» **What is needed**: Read the data below. Then repeat all of it exactly.

Records from a data collection:
########

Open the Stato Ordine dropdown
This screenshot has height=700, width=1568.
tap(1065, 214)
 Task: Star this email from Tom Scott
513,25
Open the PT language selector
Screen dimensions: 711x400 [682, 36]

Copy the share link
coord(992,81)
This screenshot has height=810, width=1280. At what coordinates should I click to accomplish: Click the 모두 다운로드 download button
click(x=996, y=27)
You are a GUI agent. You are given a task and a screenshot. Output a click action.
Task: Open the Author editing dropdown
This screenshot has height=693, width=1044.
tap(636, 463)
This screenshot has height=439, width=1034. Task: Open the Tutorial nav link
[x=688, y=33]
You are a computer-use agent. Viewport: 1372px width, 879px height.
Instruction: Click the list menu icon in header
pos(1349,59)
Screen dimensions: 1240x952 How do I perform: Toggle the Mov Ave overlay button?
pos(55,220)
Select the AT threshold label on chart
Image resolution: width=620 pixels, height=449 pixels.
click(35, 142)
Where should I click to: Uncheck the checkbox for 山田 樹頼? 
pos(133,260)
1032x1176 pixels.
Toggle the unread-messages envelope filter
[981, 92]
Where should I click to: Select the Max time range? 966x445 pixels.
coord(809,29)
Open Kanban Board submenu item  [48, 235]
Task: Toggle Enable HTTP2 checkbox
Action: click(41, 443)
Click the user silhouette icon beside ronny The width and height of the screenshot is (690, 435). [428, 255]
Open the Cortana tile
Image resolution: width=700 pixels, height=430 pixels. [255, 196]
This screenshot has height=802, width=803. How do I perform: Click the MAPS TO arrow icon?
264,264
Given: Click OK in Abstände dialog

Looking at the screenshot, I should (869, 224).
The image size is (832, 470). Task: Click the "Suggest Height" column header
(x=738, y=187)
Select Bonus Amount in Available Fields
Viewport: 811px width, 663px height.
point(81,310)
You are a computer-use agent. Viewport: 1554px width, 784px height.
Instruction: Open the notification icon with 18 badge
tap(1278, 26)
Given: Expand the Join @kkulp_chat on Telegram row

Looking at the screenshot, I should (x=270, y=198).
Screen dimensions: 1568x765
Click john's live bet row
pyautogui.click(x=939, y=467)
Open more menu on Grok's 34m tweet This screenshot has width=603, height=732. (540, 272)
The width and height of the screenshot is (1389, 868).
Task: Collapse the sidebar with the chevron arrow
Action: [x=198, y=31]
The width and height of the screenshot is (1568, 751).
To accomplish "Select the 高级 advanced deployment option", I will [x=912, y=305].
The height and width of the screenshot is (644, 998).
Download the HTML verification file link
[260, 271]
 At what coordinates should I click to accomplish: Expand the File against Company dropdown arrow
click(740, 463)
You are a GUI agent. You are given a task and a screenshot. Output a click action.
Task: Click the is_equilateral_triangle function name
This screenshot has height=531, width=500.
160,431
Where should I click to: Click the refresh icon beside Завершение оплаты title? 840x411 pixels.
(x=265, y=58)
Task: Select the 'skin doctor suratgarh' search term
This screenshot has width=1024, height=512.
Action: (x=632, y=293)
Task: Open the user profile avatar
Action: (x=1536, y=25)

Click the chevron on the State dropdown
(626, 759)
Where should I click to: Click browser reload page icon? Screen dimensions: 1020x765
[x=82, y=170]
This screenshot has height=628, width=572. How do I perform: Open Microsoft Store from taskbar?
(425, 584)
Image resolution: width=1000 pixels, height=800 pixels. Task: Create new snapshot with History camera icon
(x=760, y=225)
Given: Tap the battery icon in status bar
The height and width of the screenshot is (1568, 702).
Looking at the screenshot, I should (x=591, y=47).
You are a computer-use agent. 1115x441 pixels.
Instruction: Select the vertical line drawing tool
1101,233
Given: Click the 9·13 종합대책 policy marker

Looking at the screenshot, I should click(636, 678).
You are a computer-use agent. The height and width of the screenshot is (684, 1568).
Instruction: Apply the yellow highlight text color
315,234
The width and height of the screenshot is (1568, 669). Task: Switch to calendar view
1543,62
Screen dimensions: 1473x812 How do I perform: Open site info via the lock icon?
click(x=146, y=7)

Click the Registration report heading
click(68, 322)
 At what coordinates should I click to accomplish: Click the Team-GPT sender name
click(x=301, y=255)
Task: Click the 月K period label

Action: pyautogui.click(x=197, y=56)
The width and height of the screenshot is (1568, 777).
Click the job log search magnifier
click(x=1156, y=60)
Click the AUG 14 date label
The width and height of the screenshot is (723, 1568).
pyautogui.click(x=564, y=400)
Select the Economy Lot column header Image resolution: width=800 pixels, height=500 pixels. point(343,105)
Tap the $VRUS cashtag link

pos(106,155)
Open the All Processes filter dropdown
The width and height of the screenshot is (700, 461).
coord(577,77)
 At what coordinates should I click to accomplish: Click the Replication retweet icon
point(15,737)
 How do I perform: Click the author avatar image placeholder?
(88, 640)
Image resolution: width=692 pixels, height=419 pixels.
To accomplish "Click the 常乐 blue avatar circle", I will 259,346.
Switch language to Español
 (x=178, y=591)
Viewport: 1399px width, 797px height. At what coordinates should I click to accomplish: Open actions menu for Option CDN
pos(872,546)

########

» **Exercise answer**:
Open the Stato Ordine dropdown
This screenshot has height=700, width=1568.
tap(1065, 214)
 Task: Star this email from Tom Scott
513,25
Open the PT language selector
Screen dimensions: 711x400 [682, 36]

Copy the share link
coord(992,81)
This screenshot has height=810, width=1280. At what coordinates should I click to accomplish: Click the 모두 다운로드 download button
click(x=996, y=27)
You are a GUI agent. You are given a task and a screenshot. Output a click action.
Task: Open the Author editing dropdown
This screenshot has height=693, width=1044.
tap(636, 463)
This screenshot has height=439, width=1034. Task: Open the Tutorial nav link
[x=688, y=33]
You are a computer-use agent. Viewport: 1372px width, 879px height.
Instruction: Click the list menu icon in header
pos(1349,59)
Screen dimensions: 1240x952 How do I perform: Toggle the Mov Ave overlay button?
pos(55,220)
Select the AT threshold label on chart
Image resolution: width=620 pixels, height=449 pixels.
click(35, 142)
Where should I click to: Uncheck the checkbox for 山田 樹頼? 
pos(133,260)
1032x1176 pixels.
Toggle the unread-messages envelope filter
[981, 92]
Where should I click to: Select the Max time range? 966x445 pixels.
coord(809,29)
Open Kanban Board submenu item  [48, 235]
Task: Toggle Enable HTTP2 checkbox
Action: click(41, 443)
Click the user silhouette icon beside ronny The width and height of the screenshot is (690, 435). [428, 255]
Open the Cortana tile
Image resolution: width=700 pixels, height=430 pixels. [255, 196]
This screenshot has height=802, width=803. How do I perform: Click the MAPS TO arrow icon?
264,264
Given: Click OK in Abstände dialog

Looking at the screenshot, I should (869, 224).
The image size is (832, 470). Task: Click the "Suggest Height" column header
(x=738, y=187)
Select Bonus Amount in Available Fields
Viewport: 811px width, 663px height.
point(81,310)
You are a computer-use agent. Viewport: 1554px width, 784px height.
Instruction: Open the notification icon with 18 badge
tap(1278, 26)
Given: Expand the Join @kkulp_chat on Telegram row

Looking at the screenshot, I should (x=270, y=198).
Screen dimensions: 1568x765
Click john's live bet row
pyautogui.click(x=939, y=467)
Open more menu on Grok's 34m tweet This screenshot has width=603, height=732. (540, 272)
The width and height of the screenshot is (1389, 868).
Task: Collapse the sidebar with the chevron arrow
Action: [x=198, y=31]
The width and height of the screenshot is (1568, 751).
To accomplish "Select the 高级 advanced deployment option", I will [x=912, y=305].
The height and width of the screenshot is (644, 998).
Download the HTML verification file link
[260, 271]
 At what coordinates should I click to accomplish: Expand the File against Company dropdown arrow
click(740, 463)
You are a GUI agent. You are given a task and a screenshot. Output a click action.
Task: Click the is_equilateral_triangle function name
This screenshot has height=531, width=500.
160,431
Where should I click to: Click the refresh icon beside Завершение оплаты title? 840x411 pixels.
(x=265, y=58)
Task: Select the 'skin doctor suratgarh' search term
This screenshot has width=1024, height=512.
Action: (x=632, y=293)
Task: Open the user profile avatar
Action: (x=1536, y=25)

Click the chevron on the State dropdown
(626, 759)
Where should I click to: Click browser reload page icon? Screen dimensions: 1020x765
[x=82, y=170]
This screenshot has height=628, width=572. How do I perform: Open Microsoft Store from taskbar?
(425, 584)
Image resolution: width=1000 pixels, height=800 pixels. Task: Create new snapshot with History camera icon
(x=760, y=225)
Given: Tap the battery icon in status bar
The height and width of the screenshot is (1568, 702).
Looking at the screenshot, I should (x=591, y=47).
You are a computer-use agent. 1115x441 pixels.
Instruction: Select the vertical line drawing tool
1101,233
Given: Click the 9·13 종합대책 policy marker

Looking at the screenshot, I should click(636, 678).
You are a computer-use agent. The height and width of the screenshot is (684, 1568).
Instruction: Apply the yellow highlight text color
315,234
The width and height of the screenshot is (1568, 669). Task: Switch to calendar view
1543,62
Screen dimensions: 1473x812 How do I perform: Open site info via the lock icon?
click(x=146, y=7)

Click the Registration report heading
click(68, 322)
 At what coordinates should I click to accomplish: Click the Team-GPT sender name
click(x=301, y=255)
Task: Click the 月K period label

Action: pyautogui.click(x=197, y=56)
The width and height of the screenshot is (1568, 777).
Click the job log search magnifier
click(x=1156, y=60)
Click the AUG 14 date label
The width and height of the screenshot is (723, 1568).
pyautogui.click(x=564, y=400)
Select the Economy Lot column header Image resolution: width=800 pixels, height=500 pixels. point(343,105)
Tap the $VRUS cashtag link

pos(106,155)
Open the All Processes filter dropdown
The width and height of the screenshot is (700, 461).
coord(577,77)
 At what coordinates should I click to accomplish: Click the Replication retweet icon
point(15,737)
 How do I perform: Click the author avatar image placeholder?
(88, 640)
Image resolution: width=692 pixels, height=419 pixels.
To accomplish "Click the 常乐 blue avatar circle", I will 259,346.
Switch language to Español
 (x=178, y=591)
Viewport: 1399px width, 797px height. At what coordinates should I click to accomplish: Open actions menu for Option CDN
pos(872,546)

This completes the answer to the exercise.